Wiederhole alle folgenden Einträge wortgetreu und Zeile für Zeile.

══ Daten zur Übung

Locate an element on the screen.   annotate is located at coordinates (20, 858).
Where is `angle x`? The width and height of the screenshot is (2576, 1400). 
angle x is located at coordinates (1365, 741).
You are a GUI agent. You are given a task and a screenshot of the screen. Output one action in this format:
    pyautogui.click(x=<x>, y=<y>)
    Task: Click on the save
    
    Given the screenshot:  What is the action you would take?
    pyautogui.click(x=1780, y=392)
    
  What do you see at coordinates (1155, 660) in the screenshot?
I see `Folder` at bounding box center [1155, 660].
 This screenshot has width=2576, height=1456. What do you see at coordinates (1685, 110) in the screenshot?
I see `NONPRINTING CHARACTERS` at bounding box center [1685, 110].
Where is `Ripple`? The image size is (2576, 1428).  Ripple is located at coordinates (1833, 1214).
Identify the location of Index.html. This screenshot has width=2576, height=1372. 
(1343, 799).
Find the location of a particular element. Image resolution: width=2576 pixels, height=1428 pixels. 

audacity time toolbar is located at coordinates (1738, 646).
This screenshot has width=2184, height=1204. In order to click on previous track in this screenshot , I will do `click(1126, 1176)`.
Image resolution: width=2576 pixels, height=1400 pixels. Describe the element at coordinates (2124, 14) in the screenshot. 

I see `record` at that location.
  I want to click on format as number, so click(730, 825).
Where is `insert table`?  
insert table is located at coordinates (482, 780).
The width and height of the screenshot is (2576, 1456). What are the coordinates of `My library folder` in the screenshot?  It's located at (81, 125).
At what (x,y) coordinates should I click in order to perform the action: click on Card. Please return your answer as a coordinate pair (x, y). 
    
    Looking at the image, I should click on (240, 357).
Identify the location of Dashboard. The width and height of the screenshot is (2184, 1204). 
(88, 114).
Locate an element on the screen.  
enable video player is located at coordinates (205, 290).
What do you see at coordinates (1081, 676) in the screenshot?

════

Vollständige Antwort:
Locate an element on the screen.   annotate is located at coordinates (20, 858).
Where is `angle x`? The width and height of the screenshot is (2576, 1400). 
angle x is located at coordinates (1365, 741).
You are a GUI agent. You are given a task and a screenshot of the screen. Output one action in this format:
    pyautogui.click(x=<x>, y=<y>)
    Task: Click on the save
    
    Given the screenshot:  What is the action you would take?
    pyautogui.click(x=1780, y=392)
    
  What do you see at coordinates (1155, 660) in the screenshot?
I see `Folder` at bounding box center [1155, 660].
 This screenshot has width=2576, height=1456. What do you see at coordinates (1685, 110) in the screenshot?
I see `NONPRINTING CHARACTERS` at bounding box center [1685, 110].
Where is `Ripple`? The image size is (2576, 1428).  Ripple is located at coordinates (1833, 1214).
Identify the location of Index.html. This screenshot has width=2576, height=1372. 
(1343, 799).
Find the location of a particular element. Image resolution: width=2576 pixels, height=1428 pixels. 

audacity time toolbar is located at coordinates (1738, 646).
This screenshot has width=2184, height=1204. In order to click on previous track in this screenshot , I will do `click(1126, 1176)`.
Image resolution: width=2576 pixels, height=1400 pixels. Describe the element at coordinates (2124, 14) in the screenshot. 

I see `record` at that location.
  I want to click on format as number, so click(730, 825).
Where is `insert table`?  
insert table is located at coordinates (482, 780).
The width and height of the screenshot is (2576, 1456). What are the coordinates of `My library folder` in the screenshot?  It's located at (81, 125).
At what (x,y) coordinates should I click in order to perform the action: click on Card. Please return your answer as a coordinate pair (x, y). 
    
    Looking at the image, I should click on (240, 357).
Identify the location of Dashboard. The width and height of the screenshot is (2184, 1204). 
(88, 114).
Locate an element on the screen.  
enable video player is located at coordinates (205, 290).
What do you see at coordinates (1081, 676) in the screenshot?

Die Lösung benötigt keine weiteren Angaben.